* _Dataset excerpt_
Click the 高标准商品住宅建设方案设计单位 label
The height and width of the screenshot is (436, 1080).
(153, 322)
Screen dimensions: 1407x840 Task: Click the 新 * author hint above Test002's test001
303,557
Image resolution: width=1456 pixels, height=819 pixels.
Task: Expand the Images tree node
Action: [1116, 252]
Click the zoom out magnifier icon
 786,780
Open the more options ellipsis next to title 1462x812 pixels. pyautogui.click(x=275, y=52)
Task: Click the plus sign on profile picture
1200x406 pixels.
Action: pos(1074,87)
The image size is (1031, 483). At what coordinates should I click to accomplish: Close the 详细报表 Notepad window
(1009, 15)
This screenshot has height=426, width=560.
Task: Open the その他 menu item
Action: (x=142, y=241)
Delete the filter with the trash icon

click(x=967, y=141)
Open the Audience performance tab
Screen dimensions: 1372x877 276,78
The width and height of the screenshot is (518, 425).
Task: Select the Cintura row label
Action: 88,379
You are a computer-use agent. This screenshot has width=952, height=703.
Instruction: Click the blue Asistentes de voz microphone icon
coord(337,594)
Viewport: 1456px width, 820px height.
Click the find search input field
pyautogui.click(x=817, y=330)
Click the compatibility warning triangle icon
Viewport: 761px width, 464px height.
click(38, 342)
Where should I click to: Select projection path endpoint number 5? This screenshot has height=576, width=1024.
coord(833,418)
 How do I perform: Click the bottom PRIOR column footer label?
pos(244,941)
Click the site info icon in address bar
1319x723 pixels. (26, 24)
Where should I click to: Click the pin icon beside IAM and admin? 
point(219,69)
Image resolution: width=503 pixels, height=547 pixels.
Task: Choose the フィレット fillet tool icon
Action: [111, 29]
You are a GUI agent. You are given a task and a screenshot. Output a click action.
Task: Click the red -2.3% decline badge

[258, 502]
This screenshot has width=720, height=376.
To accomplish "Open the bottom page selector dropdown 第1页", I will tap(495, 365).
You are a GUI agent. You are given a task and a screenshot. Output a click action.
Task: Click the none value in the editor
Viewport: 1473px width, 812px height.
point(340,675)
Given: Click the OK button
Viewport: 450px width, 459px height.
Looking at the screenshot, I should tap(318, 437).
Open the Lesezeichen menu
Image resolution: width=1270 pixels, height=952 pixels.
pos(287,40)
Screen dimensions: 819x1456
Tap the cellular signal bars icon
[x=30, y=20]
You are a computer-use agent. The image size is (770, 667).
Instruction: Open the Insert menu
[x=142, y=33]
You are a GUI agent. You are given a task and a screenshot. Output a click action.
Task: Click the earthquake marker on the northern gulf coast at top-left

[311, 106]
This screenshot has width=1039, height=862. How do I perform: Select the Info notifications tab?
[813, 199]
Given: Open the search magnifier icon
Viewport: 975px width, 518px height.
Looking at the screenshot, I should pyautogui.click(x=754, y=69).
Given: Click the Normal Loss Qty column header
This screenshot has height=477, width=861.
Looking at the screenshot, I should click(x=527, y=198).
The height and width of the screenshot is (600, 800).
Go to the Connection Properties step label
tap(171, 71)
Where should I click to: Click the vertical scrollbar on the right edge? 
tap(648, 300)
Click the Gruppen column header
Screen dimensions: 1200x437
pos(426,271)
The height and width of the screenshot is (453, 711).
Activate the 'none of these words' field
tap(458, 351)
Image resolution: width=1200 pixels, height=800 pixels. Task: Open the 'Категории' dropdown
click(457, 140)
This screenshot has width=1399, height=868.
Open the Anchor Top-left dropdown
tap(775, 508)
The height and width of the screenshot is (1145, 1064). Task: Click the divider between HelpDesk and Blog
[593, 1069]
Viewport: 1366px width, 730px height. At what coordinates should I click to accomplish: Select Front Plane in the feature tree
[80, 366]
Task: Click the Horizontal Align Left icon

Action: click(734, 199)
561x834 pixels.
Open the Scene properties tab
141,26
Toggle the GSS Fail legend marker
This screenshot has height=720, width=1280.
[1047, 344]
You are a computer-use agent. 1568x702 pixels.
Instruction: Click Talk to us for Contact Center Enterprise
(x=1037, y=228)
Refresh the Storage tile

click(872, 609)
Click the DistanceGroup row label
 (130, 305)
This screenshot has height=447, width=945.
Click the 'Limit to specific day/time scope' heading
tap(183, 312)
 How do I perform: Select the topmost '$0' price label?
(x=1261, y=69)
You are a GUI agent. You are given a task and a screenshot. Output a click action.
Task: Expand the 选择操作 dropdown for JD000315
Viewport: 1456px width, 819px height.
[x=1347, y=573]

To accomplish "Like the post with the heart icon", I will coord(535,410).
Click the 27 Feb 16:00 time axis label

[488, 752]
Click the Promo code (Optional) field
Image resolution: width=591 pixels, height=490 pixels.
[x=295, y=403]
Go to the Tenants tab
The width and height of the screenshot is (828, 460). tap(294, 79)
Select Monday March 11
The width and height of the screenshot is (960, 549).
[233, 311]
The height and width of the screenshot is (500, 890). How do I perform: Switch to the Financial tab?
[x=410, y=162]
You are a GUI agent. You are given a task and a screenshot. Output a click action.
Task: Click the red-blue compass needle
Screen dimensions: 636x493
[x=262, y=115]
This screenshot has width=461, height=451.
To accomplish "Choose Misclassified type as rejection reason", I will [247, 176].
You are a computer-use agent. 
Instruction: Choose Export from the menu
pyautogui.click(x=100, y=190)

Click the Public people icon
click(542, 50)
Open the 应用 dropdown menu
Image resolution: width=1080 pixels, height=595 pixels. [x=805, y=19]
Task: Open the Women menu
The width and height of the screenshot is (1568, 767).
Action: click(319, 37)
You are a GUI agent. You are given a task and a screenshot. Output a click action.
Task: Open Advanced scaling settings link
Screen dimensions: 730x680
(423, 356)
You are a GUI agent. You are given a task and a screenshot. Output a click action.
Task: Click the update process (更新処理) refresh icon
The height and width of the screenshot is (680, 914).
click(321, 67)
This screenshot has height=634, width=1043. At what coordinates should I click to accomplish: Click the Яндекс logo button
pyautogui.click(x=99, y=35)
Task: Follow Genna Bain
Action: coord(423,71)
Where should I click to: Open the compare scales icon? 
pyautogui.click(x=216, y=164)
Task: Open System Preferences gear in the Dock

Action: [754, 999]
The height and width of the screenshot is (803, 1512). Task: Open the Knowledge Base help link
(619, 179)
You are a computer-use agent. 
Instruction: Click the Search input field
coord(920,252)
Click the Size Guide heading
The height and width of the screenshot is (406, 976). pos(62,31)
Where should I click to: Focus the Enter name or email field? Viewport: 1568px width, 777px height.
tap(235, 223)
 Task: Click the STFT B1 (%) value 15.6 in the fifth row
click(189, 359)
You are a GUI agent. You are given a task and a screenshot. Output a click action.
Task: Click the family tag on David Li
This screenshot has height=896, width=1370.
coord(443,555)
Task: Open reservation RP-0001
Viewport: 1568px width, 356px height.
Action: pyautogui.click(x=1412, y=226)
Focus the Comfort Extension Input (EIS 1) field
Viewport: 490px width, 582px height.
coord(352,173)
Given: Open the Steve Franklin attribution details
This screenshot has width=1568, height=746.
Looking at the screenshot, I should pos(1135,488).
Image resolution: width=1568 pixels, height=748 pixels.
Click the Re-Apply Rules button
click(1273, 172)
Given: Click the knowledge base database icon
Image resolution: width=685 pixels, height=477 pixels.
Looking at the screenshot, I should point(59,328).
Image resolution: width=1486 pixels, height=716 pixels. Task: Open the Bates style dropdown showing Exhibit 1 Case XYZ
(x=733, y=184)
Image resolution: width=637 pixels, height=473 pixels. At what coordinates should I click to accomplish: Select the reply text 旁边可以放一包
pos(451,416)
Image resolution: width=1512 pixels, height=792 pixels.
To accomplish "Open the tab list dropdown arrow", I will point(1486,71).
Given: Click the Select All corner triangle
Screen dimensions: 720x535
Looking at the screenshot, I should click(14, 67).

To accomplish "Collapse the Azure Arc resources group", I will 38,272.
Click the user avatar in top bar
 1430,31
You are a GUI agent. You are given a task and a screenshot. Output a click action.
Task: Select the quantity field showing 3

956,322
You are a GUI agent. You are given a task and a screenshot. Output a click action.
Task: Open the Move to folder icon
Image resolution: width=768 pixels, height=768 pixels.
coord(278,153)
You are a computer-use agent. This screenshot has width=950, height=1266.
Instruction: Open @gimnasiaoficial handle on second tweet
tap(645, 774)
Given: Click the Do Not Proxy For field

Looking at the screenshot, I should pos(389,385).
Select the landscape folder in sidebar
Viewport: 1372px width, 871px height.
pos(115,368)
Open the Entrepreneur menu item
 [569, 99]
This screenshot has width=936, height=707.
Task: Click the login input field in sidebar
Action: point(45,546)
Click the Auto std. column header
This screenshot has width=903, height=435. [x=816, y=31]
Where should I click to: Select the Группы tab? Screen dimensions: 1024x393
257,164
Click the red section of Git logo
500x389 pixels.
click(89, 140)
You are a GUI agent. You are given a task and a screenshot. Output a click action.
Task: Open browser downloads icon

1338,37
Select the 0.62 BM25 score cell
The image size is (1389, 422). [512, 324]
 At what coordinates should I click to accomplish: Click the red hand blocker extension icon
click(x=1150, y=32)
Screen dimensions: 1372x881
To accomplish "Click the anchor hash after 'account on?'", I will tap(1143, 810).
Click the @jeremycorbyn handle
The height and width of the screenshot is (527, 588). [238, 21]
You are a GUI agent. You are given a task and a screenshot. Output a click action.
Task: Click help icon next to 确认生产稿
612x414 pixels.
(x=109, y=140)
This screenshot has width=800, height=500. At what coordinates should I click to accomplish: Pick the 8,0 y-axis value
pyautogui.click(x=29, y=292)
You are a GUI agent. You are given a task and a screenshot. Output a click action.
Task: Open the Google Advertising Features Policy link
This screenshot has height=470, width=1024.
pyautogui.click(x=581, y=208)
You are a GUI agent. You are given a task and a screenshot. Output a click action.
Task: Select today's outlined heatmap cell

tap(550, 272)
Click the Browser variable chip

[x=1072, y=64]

* _Problem to solve_
Copy the listing from the line containing "Task: Click the STFT" through the line containing "coord(352,173)", replacing "reservation" with "booking" and leaving everything else unchanged.

* _Result_
 Task: Click the STFT B1 (%) value 15.6 in the fifth row
click(189, 359)
You are a GUI agent. You are given a task and a screenshot. Output a click action.
Task: Click the family tag on David Li
This screenshot has height=896, width=1370.
coord(443,555)
Task: Open booking RP-0001
Viewport: 1568px width, 356px height.
Action: pyautogui.click(x=1412, y=226)
Focus the Comfort Extension Input (EIS 1) field
Viewport: 490px width, 582px height.
coord(352,173)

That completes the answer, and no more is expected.